_EXERCISE AIM_. Copy everything from the line containing "You are a GUI" down to the end of the items, renaming "click action" to "tap action" and leaving all else unchanged. Leave the pictures out of your copy.

_THE DATA_.
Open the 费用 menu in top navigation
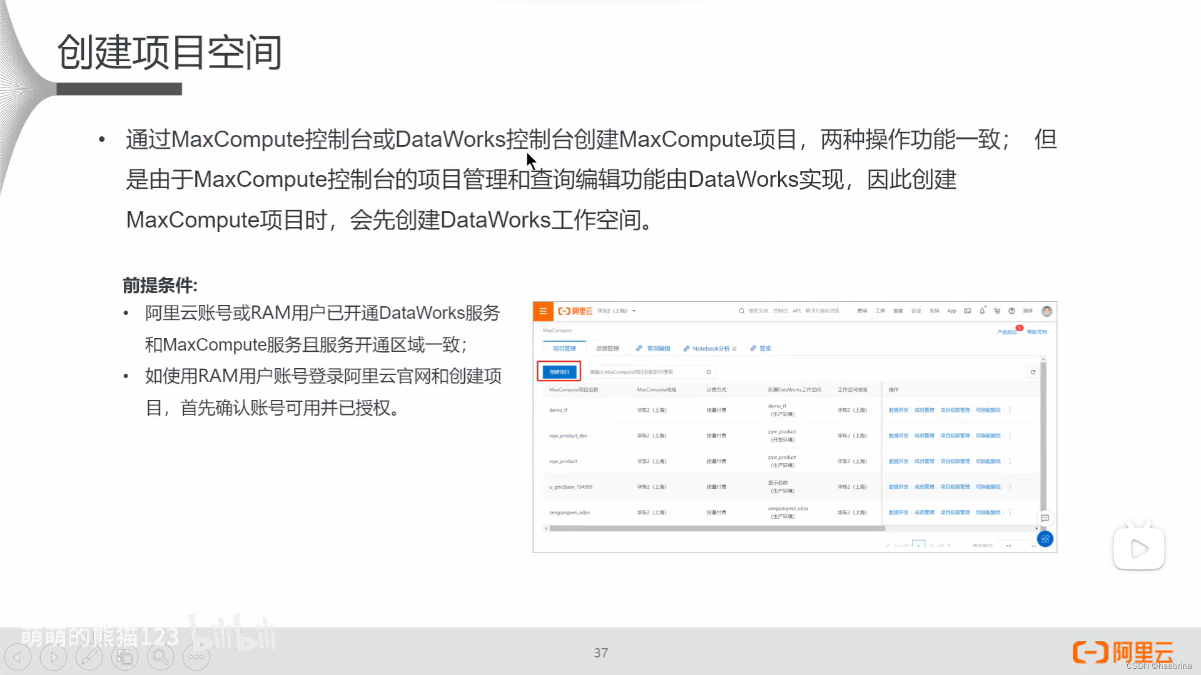[x=863, y=311]
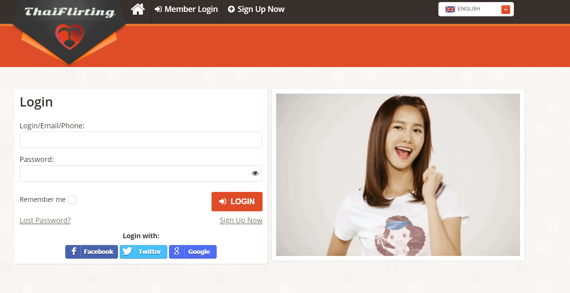Click the up-arrow icon beside Sign Up Now
This screenshot has width=570, height=293.
click(231, 9)
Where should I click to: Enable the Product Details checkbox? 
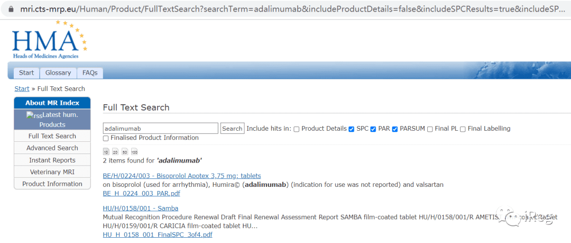(297, 129)
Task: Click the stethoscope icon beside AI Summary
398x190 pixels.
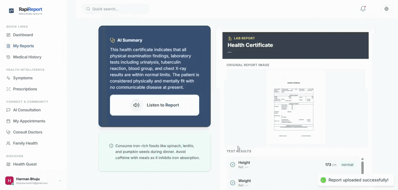Action: pos(113,40)
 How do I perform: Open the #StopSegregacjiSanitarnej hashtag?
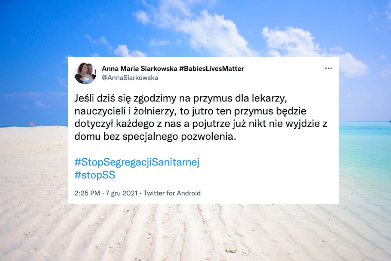coord(137,163)
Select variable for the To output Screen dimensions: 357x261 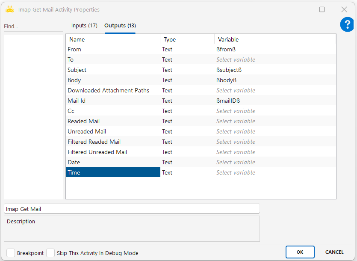(236, 60)
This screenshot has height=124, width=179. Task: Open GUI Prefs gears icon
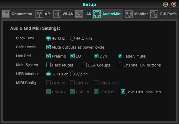pyautogui.click(x=154, y=14)
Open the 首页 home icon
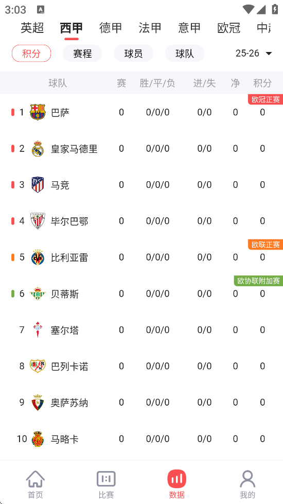 click(36, 479)
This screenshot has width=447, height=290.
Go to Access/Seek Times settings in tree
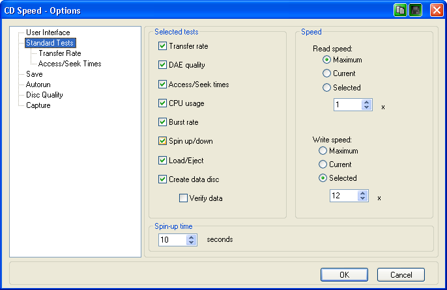point(70,64)
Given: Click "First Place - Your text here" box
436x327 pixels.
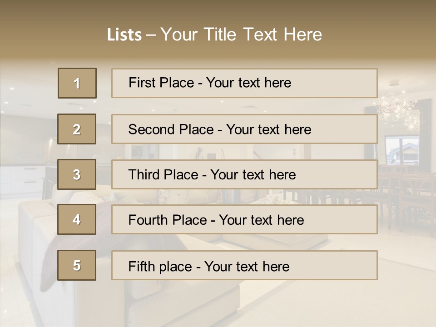Looking at the screenshot, I should [244, 83].
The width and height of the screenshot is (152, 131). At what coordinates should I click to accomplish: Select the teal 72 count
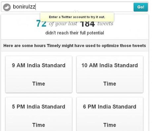tap(41, 23)
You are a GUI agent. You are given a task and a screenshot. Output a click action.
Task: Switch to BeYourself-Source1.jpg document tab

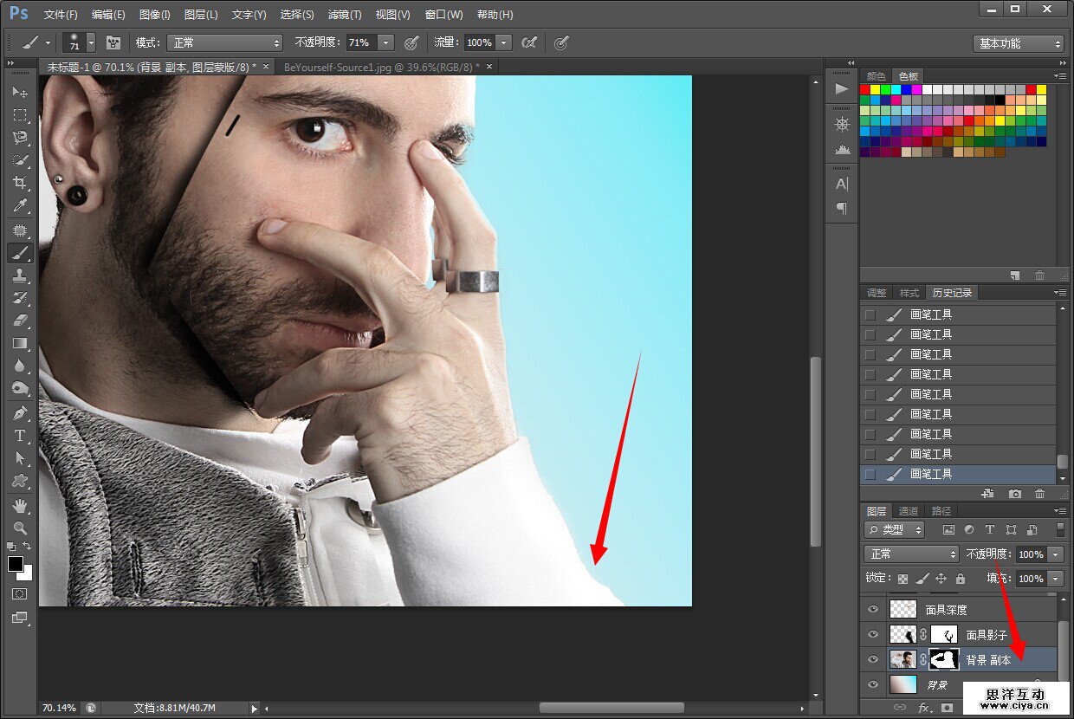point(381,67)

_WRITTEN ANSWER_.
You are a GUI agent. You are given a task and a screenshot. Output a tap action.
Task: Switch to BeYourself-Source1.jpg document tab

point(381,67)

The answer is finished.